City staff on Feb. 9 outlined a multi-pronged plan to expand community engagement, including the immediate customer-service portal Access Westminster, a stakeholder-relationship-management tool later this summer, and an engagement portal for long-term projects.
Communications and Parks, Recreation and Libraries staff presented a proposed calendar of 16 high-impact events, recommended mixing in-person and digital outreach (including translated materials and QR-code exit surveys), and previewed a biannual scientifically valid community survey planned for summer 2026. Staff said Access Westminster is already able to track inquiries from initial report through resolution with timestamps and that more complex stakeholder tracking will roll out later.

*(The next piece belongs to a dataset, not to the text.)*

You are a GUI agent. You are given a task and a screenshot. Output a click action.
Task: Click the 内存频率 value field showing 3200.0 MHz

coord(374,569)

Council debated protocols for councilor inquiries to staff (staff recommended routing council requests through the City Manager’s office to ensure tracking and to avoid duplicate work), and discussed a cap/threshold (staff proposed approximately a three‑hour research estimate for council-initiated requests before bringing them to council for direction). Members also discussed whether voicemail public comments should be transcribed for the packet or played aloud; the council voted to keep voicemail comments transcribed and included in packets while some members requested playing audio at council meetings.
Councilors also asked staff to return with a proposal for utility-affordability outreach that could include a citizen advisory group or task force modeled on neighboring jurisdictions, and directed staff to align listening sessions with the budget-town-hall schedule. Staff agreed to provide draft governance, timelines and a toolkit for pop-up events for councilors to use.